Een gezicht staarde me aan. Het vlees was nog niet volledig verdwenen, omdat de insecten die het rottingsproces versnellen er niet bij hadden kunnen komen. Hitte en vocht hadden de gelaatstrekken echter wel veranderd in een dodenmasker dat weinig weg had van de persoon die het eens was geweest. Twee verschrompelde ogen keken op van onder halfgesloten oogleden. De neus was naar opzij gedraaid, de neusgaten platgedrukt tegen een ingevallen wang. De lippen opgekruld, een grijns voor de eeuwigheid met een perfect gebit. De huid was ziekelijk wit: een gebleekt en drassig omhulsel dat dicht tegen de onderliggende botten aan lag. Het geheel werd omgeven door een bos rood haar. De doffe pijpenkrullen waren aan het hoofd vastgeplakt door vloeibaar geworden hersenweefsel.
Behoorlijk geschrokken deed ik de zak weer dicht en ging staan. Ik herinnerde me de mensen van het waterleidingbedrijf en keek naar de plaats waar ik hen had achtergelaten. De jongere man hield me heel aandachtig in de gaten. Zijn metgezel was een eindje achter hem blijven staan, met gebogen schouders en zijn handen diep weggestoken in de zakken van zijn werkbroek.
Ik trok mijn handschoenen uit en liep langs hen heen, het bos uit, terug naar de patrouillewagen van de cum. Ze zeiden niets, maar ik kon door het geritsel en geschraap dat hun voeten veroorzaakten horen dat ze achter me aan kwamen.
Agent Groulx stond tegen de motorkap van zijn wagen geleund. Hij keek mijn kant op, maar kwam niet in beweging. Ik had met vriendelijkere individuen samengewerkt.
‘Mag ik gebruikmaken van uw radio?’ Ik kon ook koel zijn.
Hij duwde zich met twee handen overeind en liep om de auto heen naar de bestuurderskant. Toen boog hij zich door het openstaande raampje naar binnen, pakte de microfoon en keek me vragend aan.
‘Moord,’ zei ik.
Hij keek verbaasd, had daar spijt van en gaf het bericht door. ‘Section des homicides,’ zei hij tegen de dienstdoende telefonist. Na de gebruikelijke wachttijd, de doorverbindingen en statische geluiden hoorde ik de stem van een rechercheur.
‘Claudel.’ Ook die stem klonk geïrriteerd.
Agent Groulx gaf me de microfoon.
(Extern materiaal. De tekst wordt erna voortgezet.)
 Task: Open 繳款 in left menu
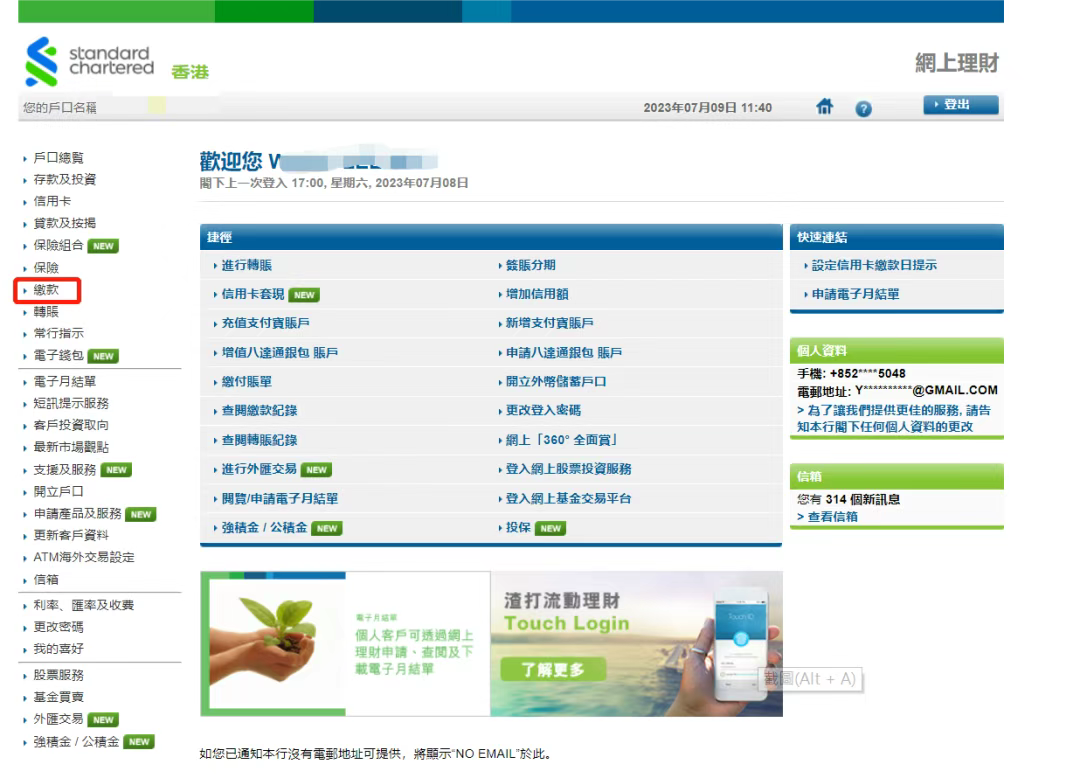46,290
Ik zei wie ik was en waar ik was. ‘Ik heb hier een geval van moord. Lijk waarschijnlijk gedumpt. Waarschijnlijk een vrouw. Waarschijnlijk geval van onthoofding. U kunt maar beter meteen mensen hierheen sturen om het lijk op te halen.’
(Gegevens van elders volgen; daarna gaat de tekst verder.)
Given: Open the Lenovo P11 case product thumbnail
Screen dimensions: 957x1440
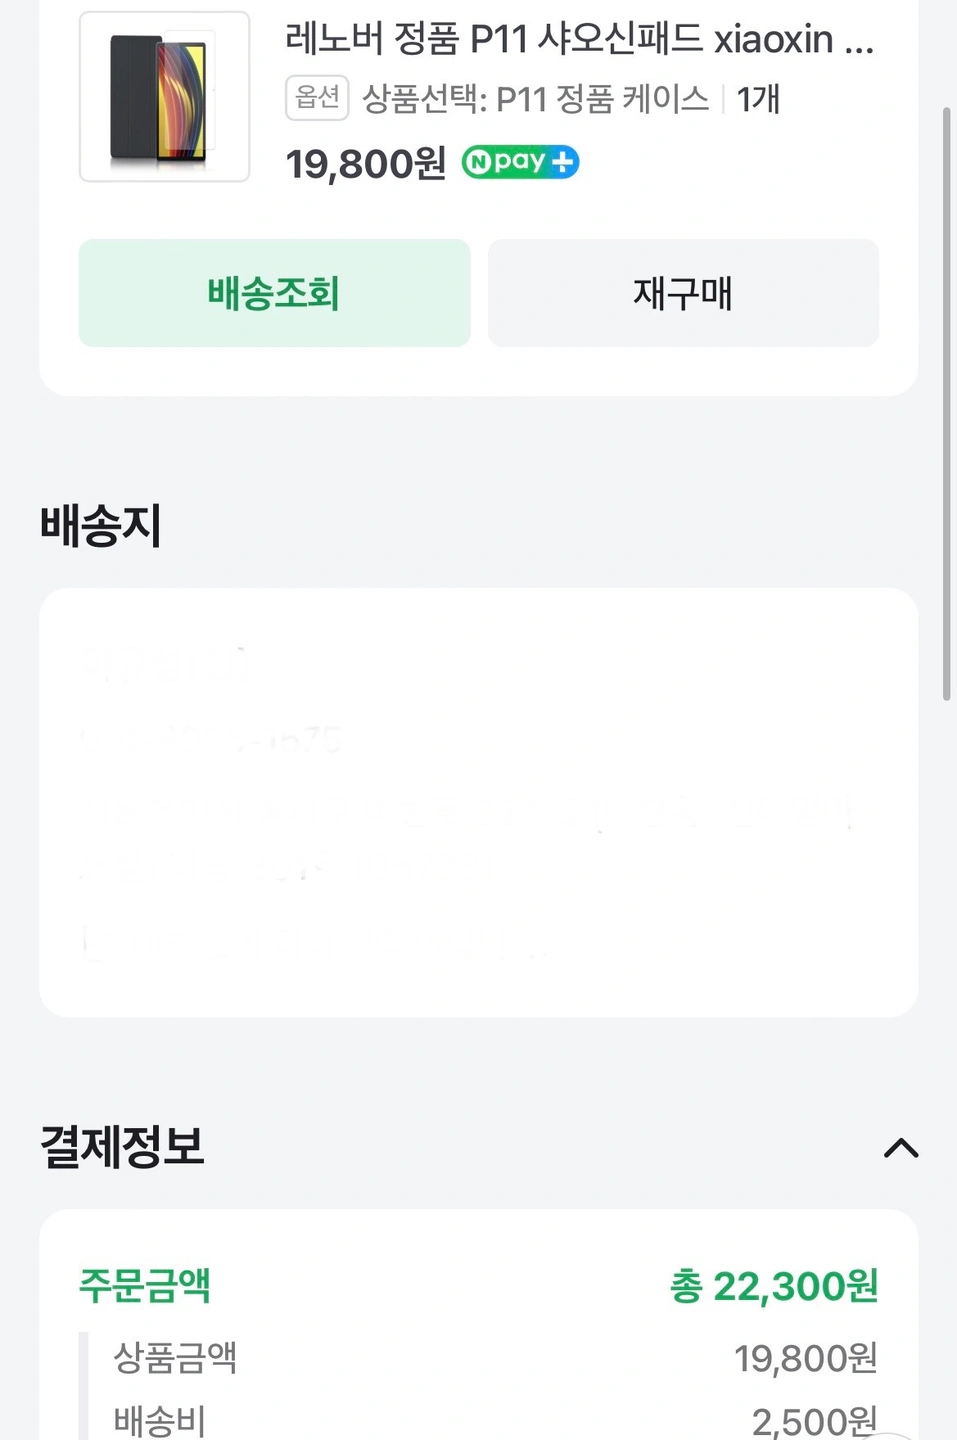Looking at the screenshot, I should pos(164,97).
Er volgde een lange stilte. Niemand vond dit goed nieuws.
‘Pardon?’
Ik herhaalde wat ik al had gezegd en vroeg Claudel de boodschap door te geven aan Pierre LaManche wanneer hij het lijkenhuis belde. Ditmaal zouden we de archeologen niets kunnen overhandigen.
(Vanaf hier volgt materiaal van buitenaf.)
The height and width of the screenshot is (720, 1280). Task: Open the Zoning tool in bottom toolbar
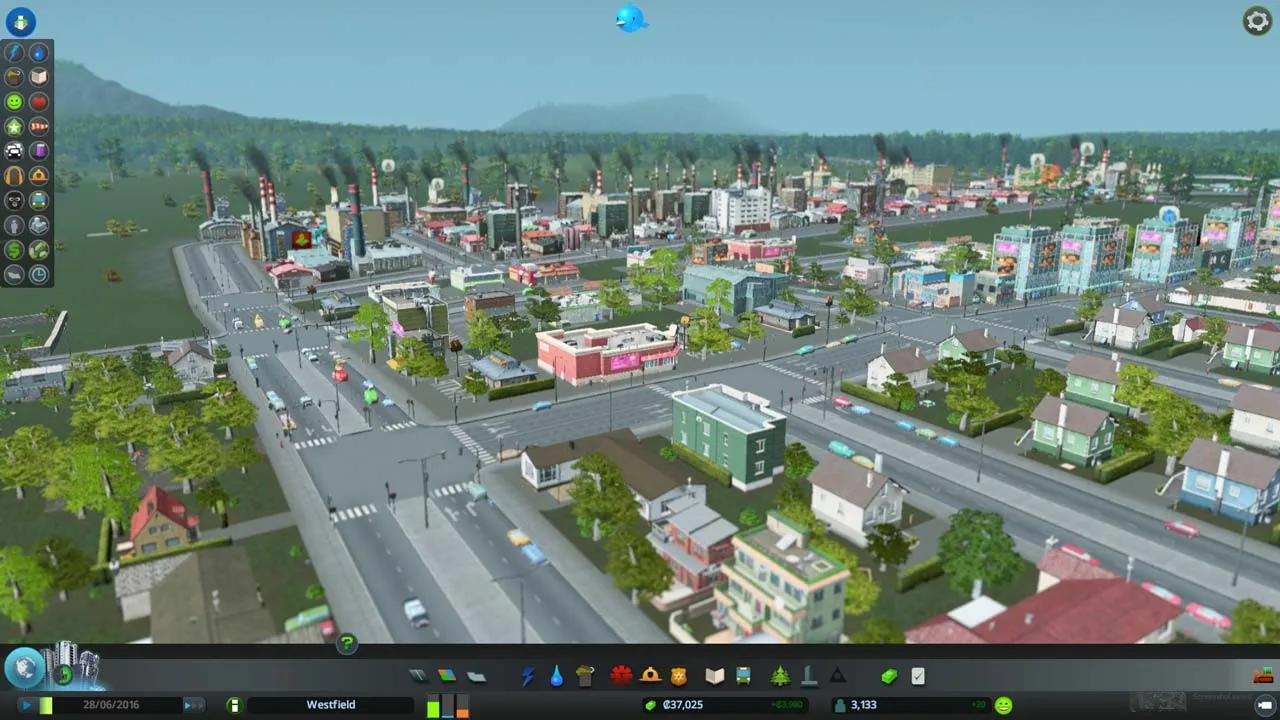coord(446,676)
Ik gaf de microfoon terug aan Groulx, die naar elk woord had geluisterd. Ik herinnerde hem eraan dat hij voor een volledige verklaring van de mannen van het waterleidingbedrijf moest zorgen. Hij zag eruit als iemand die net tot zo’n tien tot twintig jaar gevangenisstraf is veroordeeld. Hij wist dat hij de eerste tijd nergens heen zou gaan. Ik leefde niet erg met hem mee. Ik zou dit weekend niet in de stad Quebec slapen. Toen ik het kleine eindje naar mijn huis reed, had ik zelfs het vermoeden dat niemand lange tijd goed zou kunnen slapen. Ik zou gelijk krijgen. Ik had alleen nog niet ten volle beseft met wat voor afschuwelijks we binnen heel korte tijd zouden worden geconfronteerd.